What needs to be done ▸ Of the lines in the material below, print only those from the one containing "This screenshot has height=525, width=656." to the one containing "the Selected unit", ends included, exactly as written and without pictures.

Dataset excerpts ▸
######

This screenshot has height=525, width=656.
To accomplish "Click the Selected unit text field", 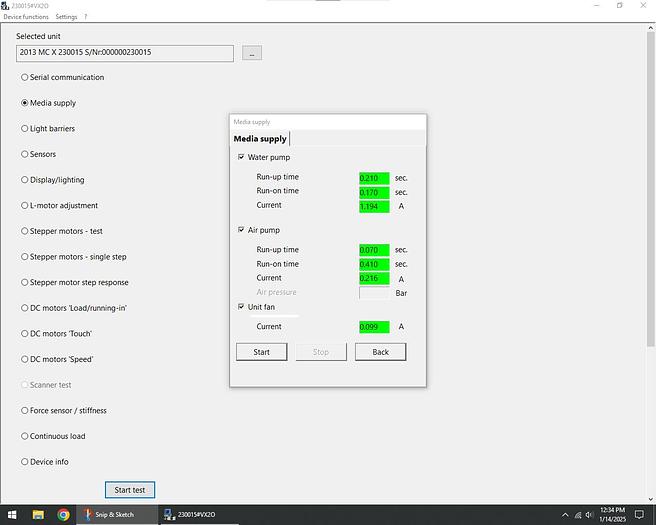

######

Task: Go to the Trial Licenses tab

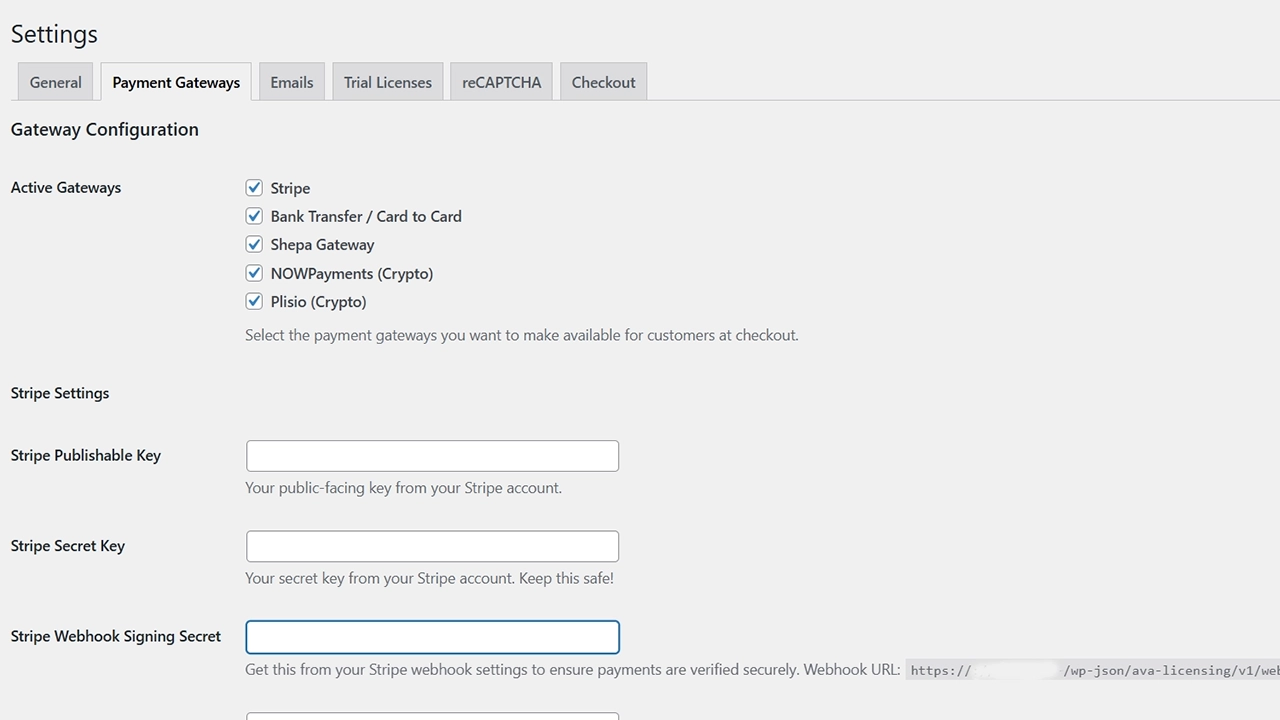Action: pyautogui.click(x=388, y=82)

######

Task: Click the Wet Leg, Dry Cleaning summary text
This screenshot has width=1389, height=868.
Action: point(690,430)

######

Task response ▸
This screenshot has height=525, width=656.
To accomplish "Click the Selected unit text field", 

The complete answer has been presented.